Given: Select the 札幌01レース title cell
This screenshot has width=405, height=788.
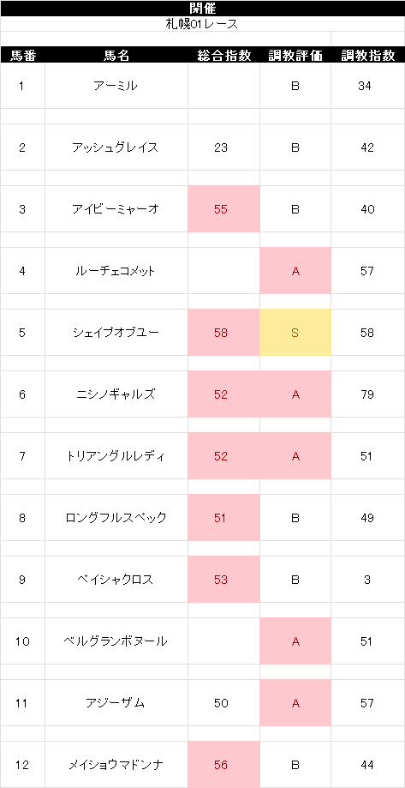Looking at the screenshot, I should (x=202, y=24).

# # #

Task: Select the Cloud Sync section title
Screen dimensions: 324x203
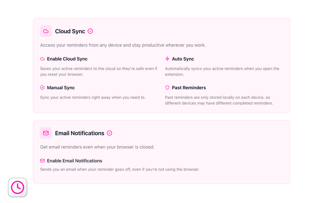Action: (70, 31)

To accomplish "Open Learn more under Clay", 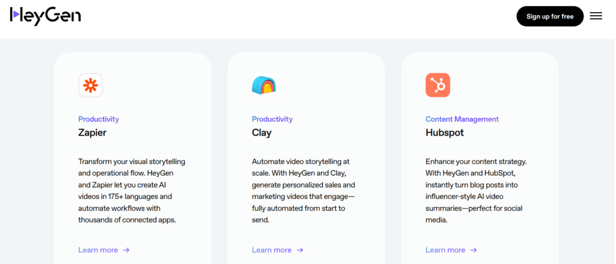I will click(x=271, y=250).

# # #

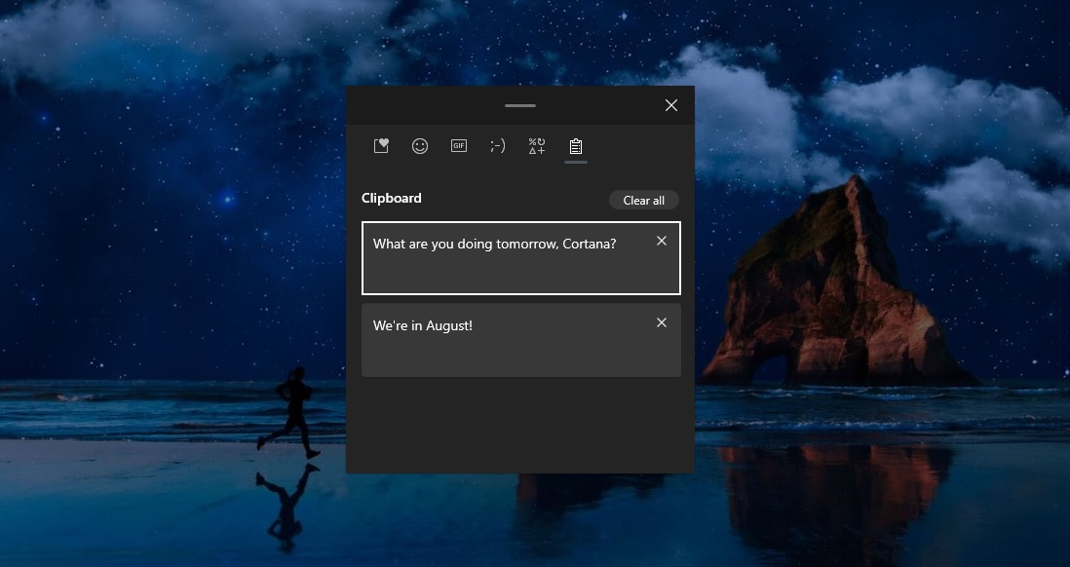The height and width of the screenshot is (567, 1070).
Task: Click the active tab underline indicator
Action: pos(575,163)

# # #

TASK REQUIREMENTS: Going through the lines above one by one, tally those with the word "Select" and give only the total.

SOLUTION FOR THIS PROBLEM: 2